Goal of the exercise:
Every line of the data below should be retyped exactly, with no images carried over.

Material provided:

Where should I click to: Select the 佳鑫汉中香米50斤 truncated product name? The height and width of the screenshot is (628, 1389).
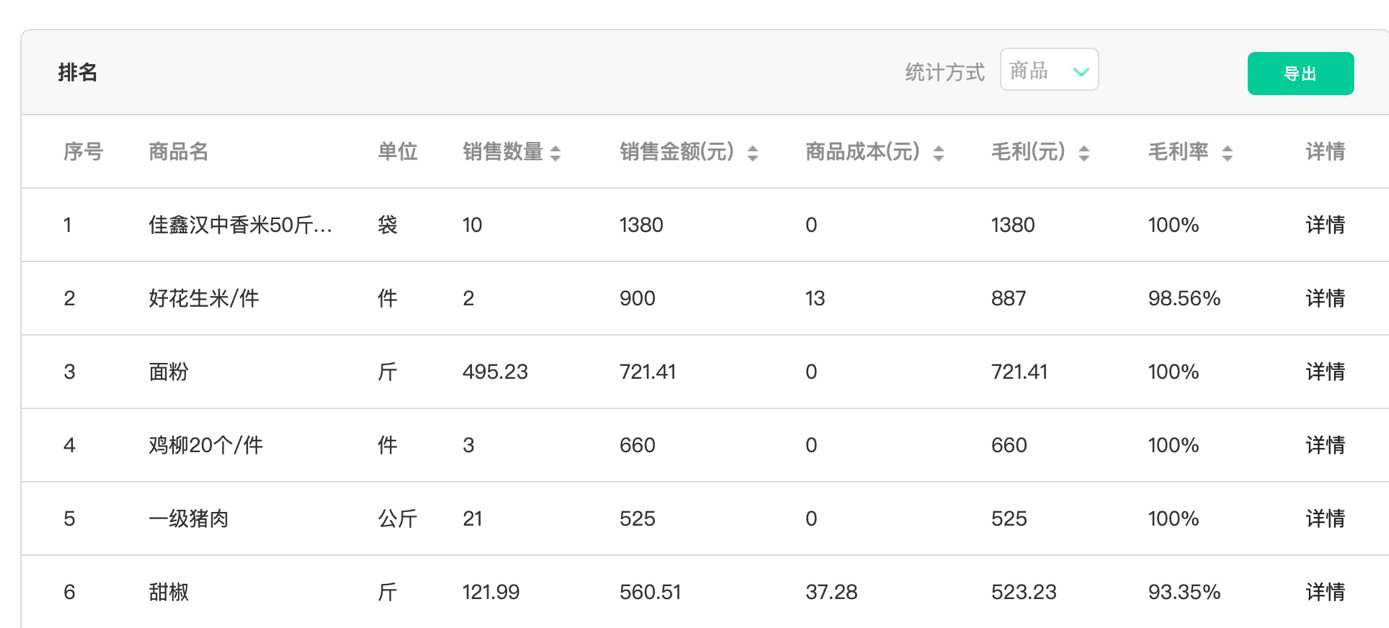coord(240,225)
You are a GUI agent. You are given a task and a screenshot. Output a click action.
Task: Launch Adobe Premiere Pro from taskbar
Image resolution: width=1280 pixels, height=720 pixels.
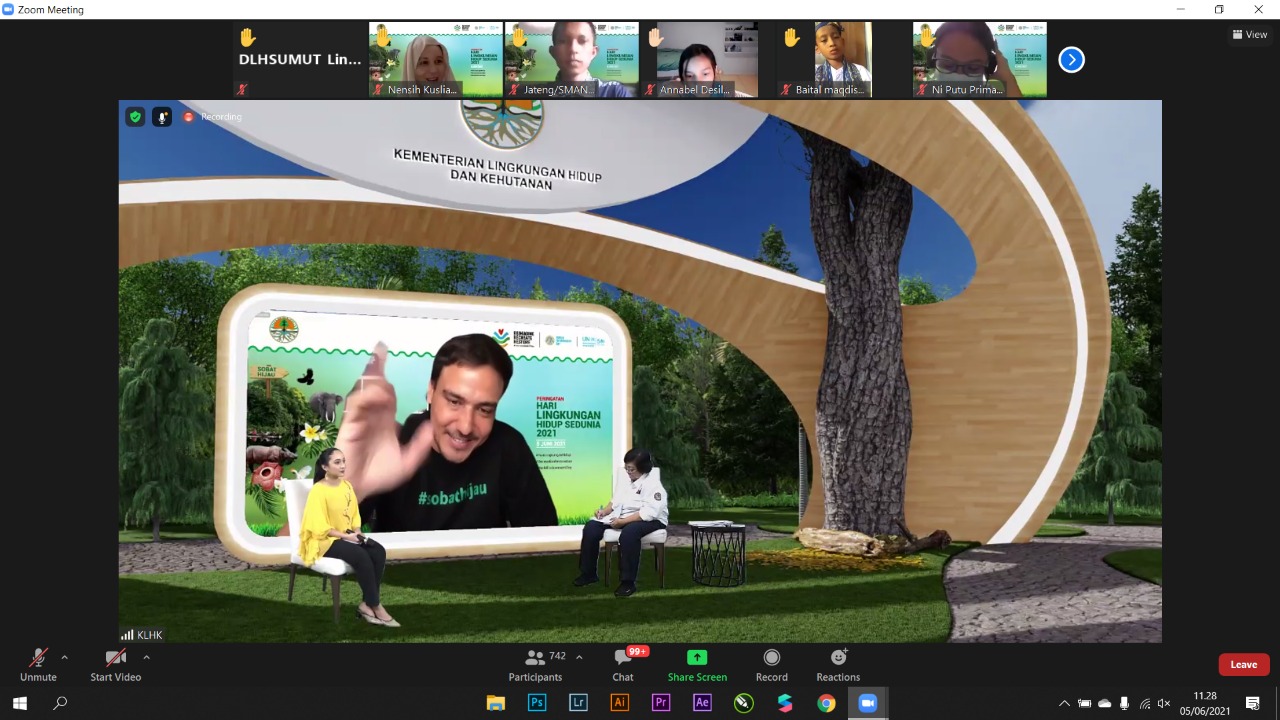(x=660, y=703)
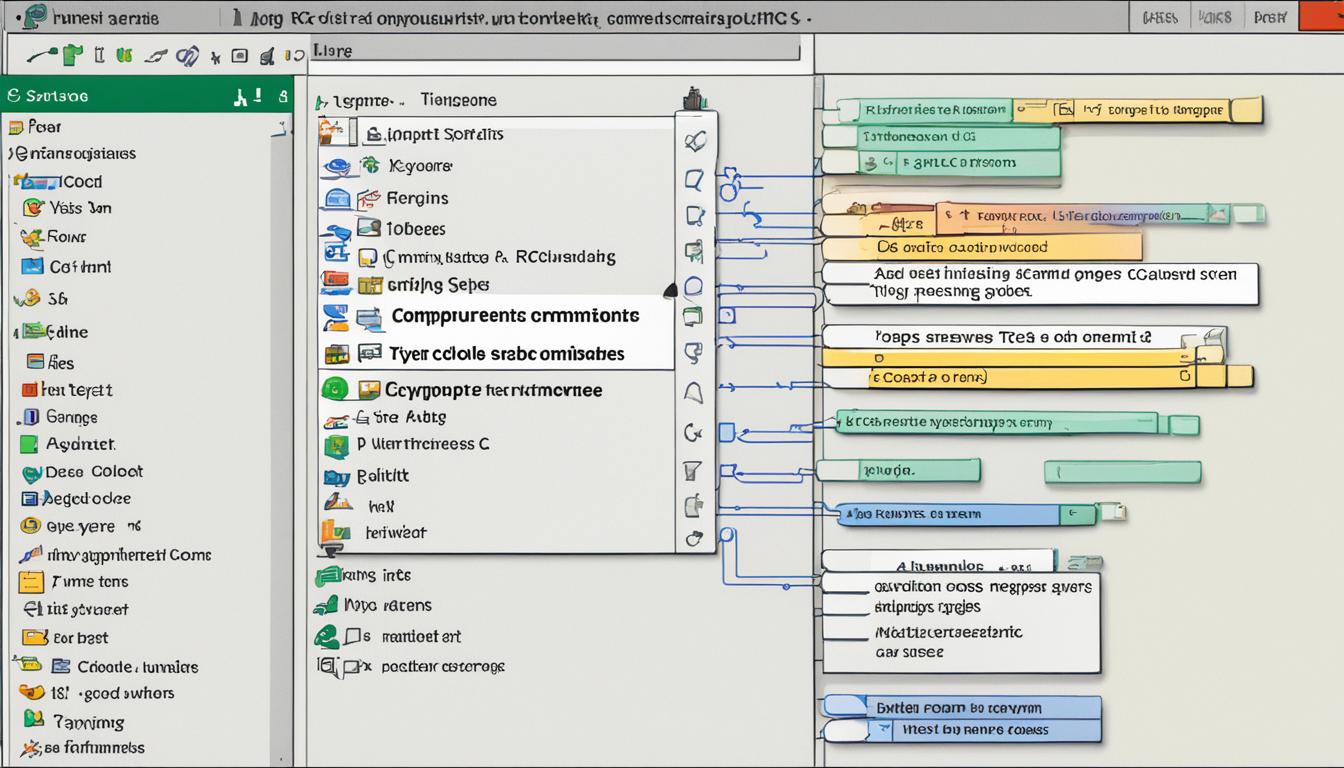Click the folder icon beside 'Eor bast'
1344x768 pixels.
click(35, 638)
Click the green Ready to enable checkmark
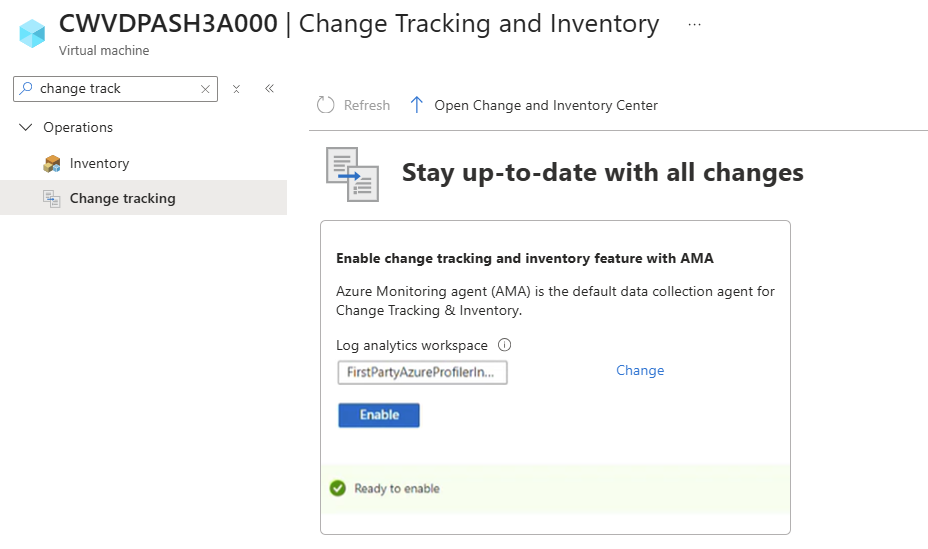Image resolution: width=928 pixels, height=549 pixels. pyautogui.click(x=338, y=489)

Result:
Where should I click to: Select the 佳鑫汉中香米50斤 truncated product name? The height and width of the screenshot is (628, 1389).
coord(240,225)
You are a GUI agent. You are given a task and a screenshot. Output a click action.
Task: Launch Adobe Premiere Pro from taskbar
Image resolution: width=1280 pixels, height=720 pixels.
(x=660, y=703)
Click the folder icon beside 'Eor bast'
1344x768 pixels.
click(35, 638)
Click the green Ready to enable checkmark
Image resolution: width=928 pixels, height=549 pixels. pyautogui.click(x=338, y=489)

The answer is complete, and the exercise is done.